Curr Opin HIV AIDS. 2009 Mar;4(2):96-103. doi: 10.1097/COH.0b013e328324bbec.

DOI:10.1097/COH.0b013e328324bbec
PMID:19339947
原文链接:https://pmc.ncbi.nlm.nih.gov/articles/PMC2718543/
Abstract

PURPOSE OF REVIEW

We discuss the current knowledge concerning the biology of CXCR4 and CCR5 and their roles in HIV-1 infection.

RECENT FINDINGS

Important research findings reported in the last 2 years have advanced our knowledge in the field of HIV coreceptors and pathogenesis.

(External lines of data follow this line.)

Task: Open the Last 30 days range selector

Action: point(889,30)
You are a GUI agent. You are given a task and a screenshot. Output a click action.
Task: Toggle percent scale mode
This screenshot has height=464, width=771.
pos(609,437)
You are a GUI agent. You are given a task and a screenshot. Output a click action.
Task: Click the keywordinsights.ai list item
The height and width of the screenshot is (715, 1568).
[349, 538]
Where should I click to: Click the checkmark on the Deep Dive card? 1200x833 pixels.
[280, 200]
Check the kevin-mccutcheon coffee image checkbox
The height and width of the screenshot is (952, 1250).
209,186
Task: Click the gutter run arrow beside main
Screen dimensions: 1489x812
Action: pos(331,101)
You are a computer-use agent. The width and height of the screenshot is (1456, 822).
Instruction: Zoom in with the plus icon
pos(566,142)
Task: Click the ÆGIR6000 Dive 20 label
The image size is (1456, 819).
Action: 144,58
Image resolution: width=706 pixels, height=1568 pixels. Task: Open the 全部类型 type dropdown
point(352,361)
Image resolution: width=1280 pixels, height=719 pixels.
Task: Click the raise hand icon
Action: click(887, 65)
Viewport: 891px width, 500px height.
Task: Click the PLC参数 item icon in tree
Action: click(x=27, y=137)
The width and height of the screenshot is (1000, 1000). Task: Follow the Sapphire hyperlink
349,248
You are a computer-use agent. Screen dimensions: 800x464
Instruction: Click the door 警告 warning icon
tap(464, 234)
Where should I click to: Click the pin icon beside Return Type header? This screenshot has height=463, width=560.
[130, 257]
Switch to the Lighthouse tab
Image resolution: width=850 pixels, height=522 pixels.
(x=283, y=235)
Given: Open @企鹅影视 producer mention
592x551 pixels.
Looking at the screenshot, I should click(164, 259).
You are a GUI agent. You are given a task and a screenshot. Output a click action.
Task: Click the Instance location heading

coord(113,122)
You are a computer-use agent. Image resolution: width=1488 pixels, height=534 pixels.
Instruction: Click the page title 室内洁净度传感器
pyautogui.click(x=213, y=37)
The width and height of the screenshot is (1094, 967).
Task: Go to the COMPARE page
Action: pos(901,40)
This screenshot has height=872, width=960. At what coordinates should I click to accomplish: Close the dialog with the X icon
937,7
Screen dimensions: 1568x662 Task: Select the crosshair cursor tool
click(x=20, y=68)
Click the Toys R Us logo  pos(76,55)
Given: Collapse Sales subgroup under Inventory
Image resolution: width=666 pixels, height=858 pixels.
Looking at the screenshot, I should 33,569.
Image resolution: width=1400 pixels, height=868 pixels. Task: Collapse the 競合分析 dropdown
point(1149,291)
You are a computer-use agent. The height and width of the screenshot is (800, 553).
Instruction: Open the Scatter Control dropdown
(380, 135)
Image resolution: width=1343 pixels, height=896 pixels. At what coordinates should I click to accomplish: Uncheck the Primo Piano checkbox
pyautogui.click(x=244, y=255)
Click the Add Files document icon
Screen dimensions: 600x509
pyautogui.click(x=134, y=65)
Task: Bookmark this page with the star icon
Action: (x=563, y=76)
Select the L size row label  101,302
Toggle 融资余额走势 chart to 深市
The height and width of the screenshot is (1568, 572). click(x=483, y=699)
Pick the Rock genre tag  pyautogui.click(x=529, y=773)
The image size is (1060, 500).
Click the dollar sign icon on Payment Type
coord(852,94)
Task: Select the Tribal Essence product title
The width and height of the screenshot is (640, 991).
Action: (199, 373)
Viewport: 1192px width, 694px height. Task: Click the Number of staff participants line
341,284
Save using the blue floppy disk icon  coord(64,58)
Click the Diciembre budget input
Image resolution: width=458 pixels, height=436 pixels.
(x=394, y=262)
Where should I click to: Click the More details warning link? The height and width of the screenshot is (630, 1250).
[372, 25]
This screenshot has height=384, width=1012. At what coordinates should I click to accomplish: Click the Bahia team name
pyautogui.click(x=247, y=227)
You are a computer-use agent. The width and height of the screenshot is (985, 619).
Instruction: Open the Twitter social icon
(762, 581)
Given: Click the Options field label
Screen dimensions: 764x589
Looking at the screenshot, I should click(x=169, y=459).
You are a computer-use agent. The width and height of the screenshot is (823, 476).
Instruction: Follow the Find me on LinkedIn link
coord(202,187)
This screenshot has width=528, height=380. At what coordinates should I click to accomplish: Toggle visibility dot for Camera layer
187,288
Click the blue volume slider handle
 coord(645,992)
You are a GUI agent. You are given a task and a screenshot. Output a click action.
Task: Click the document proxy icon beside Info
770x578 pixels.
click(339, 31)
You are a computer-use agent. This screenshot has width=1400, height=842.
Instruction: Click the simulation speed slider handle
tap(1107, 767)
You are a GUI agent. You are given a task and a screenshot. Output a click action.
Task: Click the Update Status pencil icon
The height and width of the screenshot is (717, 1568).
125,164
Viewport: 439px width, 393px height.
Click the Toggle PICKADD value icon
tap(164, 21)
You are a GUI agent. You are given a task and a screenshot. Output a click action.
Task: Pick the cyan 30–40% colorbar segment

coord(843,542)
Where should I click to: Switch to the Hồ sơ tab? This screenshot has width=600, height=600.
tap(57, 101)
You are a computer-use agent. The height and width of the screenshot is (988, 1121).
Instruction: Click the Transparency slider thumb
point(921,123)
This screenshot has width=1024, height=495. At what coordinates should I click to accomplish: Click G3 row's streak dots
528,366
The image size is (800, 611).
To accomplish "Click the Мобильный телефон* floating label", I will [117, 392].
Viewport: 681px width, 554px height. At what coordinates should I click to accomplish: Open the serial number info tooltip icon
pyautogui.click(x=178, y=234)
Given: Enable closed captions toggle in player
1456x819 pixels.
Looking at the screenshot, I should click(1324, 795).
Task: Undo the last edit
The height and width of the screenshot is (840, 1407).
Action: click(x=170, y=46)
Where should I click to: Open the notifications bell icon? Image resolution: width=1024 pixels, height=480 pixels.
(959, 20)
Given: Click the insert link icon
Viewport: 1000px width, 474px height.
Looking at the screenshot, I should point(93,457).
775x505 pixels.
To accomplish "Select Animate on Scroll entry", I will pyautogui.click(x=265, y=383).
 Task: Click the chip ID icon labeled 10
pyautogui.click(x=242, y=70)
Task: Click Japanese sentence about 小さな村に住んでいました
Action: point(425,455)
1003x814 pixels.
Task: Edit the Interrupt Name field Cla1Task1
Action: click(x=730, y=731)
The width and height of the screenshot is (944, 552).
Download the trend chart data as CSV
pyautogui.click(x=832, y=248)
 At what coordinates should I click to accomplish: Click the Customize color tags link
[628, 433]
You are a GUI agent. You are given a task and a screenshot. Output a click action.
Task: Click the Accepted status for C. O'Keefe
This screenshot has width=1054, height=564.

Novel methods have been used to crystallize two new members of the G-protein coupled receptors. It has been demonstrated that expression and stability of the naturally occurring truncated CCR5 protein is critical for resistance to HIV-1. The first stem cell transplantation of donor cells with the CCR5 mutation provided proof of principle. The Food and Drug Administration approved the first CCR5-based entry inhibitor. New CXCL12 isoforms were discovered, one isoform is a potent X4 inhibitor with weak chemotaxis activity.

SUMMARY

The coreceptor discoveries revealed new insights into host and viral factors influencing HIV transmission and disease. The HIV/coreceptor interaction has become a major target for the development of novel antiviral strategies to treat and prevent HIV infection. The first CCR5-based entry inhibitor has been recently approved. New drugs that promote CCR5 and CXCR4 internalization, independent of cellular signaling, might provide clinical benefits with minimum side effects.

摘要

综述目的

我们讨论了目前关于CXCR4和CCR5生物学特性及其在HIV-1感染中作用的知识。

最新发现

过去两年报道的重要研究结果推进了我们在HIV共受体和发病机制领域的知识。已使用新方法使G蛋白偶联受体的两个新成员结晶。已证明天然存在的截短型CCR5蛋白的表达和稳定性对HIV-1抗性至关重要。首次对具有CCR5突变的供体细胞进行干细胞移植提供了原理证明。美国食品药品监督管理局批准了首个基于CCR5的进入抑制剂。发现了新的CXCL12异构体,一种异构体是具有弱趋化活性的强效X4抑制剂。

总结

共受体的发现揭示了对影响HIV传播和疾病的宿主及病毒因素的新见解。HIV/共受体相互作用已成为开发治疗和预防HIV感染的新型抗病毒策略的主要靶点。首个基于CCR5的进入抑制剂最近已获批准。促进CCR5和CXCR4内化且不依赖细胞信号传导的新药可能以最小的副作用提供临床益处。